The decision to order the LITHOMAN-Insert presses was based on quality and productivity despite the availability of cheaper conventional equipment.
“We saw the press run at DRUPA and saw a commercial LITHOMAN run in Milwaukee,” said Steve Spies, vice president of manufacturing for Rhodes. “We were really impressed with the PECOM system, its interface with the press and with other systems. We were also impressed with the LITHOMAN’s AC motor shaftless technology -- which our industry has not seen before. We think shaftless drive will deliver significant quality advantages.
“We expect that the higher productivity of this press will help offset some of the pricing pressures everyone in the industry faces,” said Spies “LITHOMAN-Insert’s semi-automatic Power Plate Loading (PPL) – another technology not common in our industry – is a key feature that will allow us to make more changeovers more quickly.”
Prior to this order, Rhodes had not purchased MAN Roland presses.
“This is our first MAN Roland equipment,” said Carl Rhodes.“From our research, and through working with MAN Roland, we have come to feel very comfortable with their service and the dependability of the equipment. These presses represent a large investment, but we’re betting on them with this new press and they are betting on us to demonstrate LITHOMAN-Insert’s full capabilities in a production environment.”
The two presses and four folders are being installed in Rhodes’ standard duplex “T” arrangement pressline, able to operate with full interchangeability. The presses can be operated separately for different products or together running the same web for large page-count products or to double the production of a single product. Each press has two proven MAN Roland 2:5:5 folders. Each press line also includes a new model MEGTEC dryer for production of heatset products on coated paper.
The LITHOMAN-Insert has extensive presetting capability and centralized control with MAN Roland's intelligent PECOM press control system, double-circumference plate and blanket cylinders (42-inch diameter), Power Plate Loading (PPL) system and fully automatic reel splicers. It is possible to print up to four ribbons side by side, enabling an output of up to 64 pages per cylinder revolution.

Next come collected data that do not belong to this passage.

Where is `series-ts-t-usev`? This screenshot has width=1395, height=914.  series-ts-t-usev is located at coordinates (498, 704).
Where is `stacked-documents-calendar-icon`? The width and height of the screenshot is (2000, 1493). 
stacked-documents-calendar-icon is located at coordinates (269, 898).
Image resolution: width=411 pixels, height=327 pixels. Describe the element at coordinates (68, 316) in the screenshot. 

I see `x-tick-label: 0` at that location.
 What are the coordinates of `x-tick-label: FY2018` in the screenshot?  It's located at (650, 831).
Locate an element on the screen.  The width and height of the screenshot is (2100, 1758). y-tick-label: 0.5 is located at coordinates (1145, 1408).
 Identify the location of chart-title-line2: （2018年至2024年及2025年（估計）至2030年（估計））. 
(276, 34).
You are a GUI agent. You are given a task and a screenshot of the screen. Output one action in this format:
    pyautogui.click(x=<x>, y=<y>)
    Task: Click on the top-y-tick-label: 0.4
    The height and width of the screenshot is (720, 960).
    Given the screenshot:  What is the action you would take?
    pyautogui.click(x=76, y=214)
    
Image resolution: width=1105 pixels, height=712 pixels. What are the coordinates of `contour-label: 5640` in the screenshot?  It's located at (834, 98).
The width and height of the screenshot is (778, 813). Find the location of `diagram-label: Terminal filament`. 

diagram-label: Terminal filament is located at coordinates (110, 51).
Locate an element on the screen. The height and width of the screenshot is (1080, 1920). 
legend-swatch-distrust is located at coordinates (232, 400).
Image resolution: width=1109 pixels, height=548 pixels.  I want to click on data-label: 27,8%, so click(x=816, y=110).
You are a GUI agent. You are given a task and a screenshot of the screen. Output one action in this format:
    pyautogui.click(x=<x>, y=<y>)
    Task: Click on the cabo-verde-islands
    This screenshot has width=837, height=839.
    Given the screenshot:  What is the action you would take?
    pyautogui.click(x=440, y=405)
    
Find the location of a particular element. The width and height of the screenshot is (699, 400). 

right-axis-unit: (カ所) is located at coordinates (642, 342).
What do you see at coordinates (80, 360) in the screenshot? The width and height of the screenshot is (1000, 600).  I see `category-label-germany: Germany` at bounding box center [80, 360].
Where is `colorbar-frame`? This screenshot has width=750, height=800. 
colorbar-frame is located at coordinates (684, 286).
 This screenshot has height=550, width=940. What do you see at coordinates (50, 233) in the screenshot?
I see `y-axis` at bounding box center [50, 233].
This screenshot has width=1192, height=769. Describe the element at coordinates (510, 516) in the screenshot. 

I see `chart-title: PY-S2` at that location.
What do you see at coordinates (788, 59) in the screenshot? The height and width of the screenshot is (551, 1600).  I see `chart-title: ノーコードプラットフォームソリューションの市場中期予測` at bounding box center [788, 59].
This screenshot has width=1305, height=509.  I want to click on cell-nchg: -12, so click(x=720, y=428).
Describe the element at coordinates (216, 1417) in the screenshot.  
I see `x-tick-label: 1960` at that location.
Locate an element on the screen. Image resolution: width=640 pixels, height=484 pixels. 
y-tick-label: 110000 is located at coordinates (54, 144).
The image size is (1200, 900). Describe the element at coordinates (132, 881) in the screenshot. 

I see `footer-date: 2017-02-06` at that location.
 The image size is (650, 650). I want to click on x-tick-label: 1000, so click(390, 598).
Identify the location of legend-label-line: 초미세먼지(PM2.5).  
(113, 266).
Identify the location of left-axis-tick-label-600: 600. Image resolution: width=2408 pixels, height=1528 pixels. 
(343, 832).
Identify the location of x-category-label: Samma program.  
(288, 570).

It features a pin type 2:5:5 folder tailored to the production of inserts, a single quarter folder, and a choice of dampeners suited to the high volume production of newspaper inserts. Either standard brush dampening or optional spray bar dampening can be ordered. The LITHOMAN-Insert press can be arranged in either a "T" as chosen by Rhodes or in an "L" configuration.
Rhodes Printing Group is a privately owned company founded in 1973. In 1997 the company acquired Ad Team plants in Carrollton, Texas, and Rock Hill, South Carolina to supplement its existing production facilities in Charlestown, Indiana. The company currently employs more than 480 persons at the three locations and is looking forward to continued growth.
“We are expanding our operations and are always looking for new people to help us grow in what we feel is a very good work environment,” said Rhodes.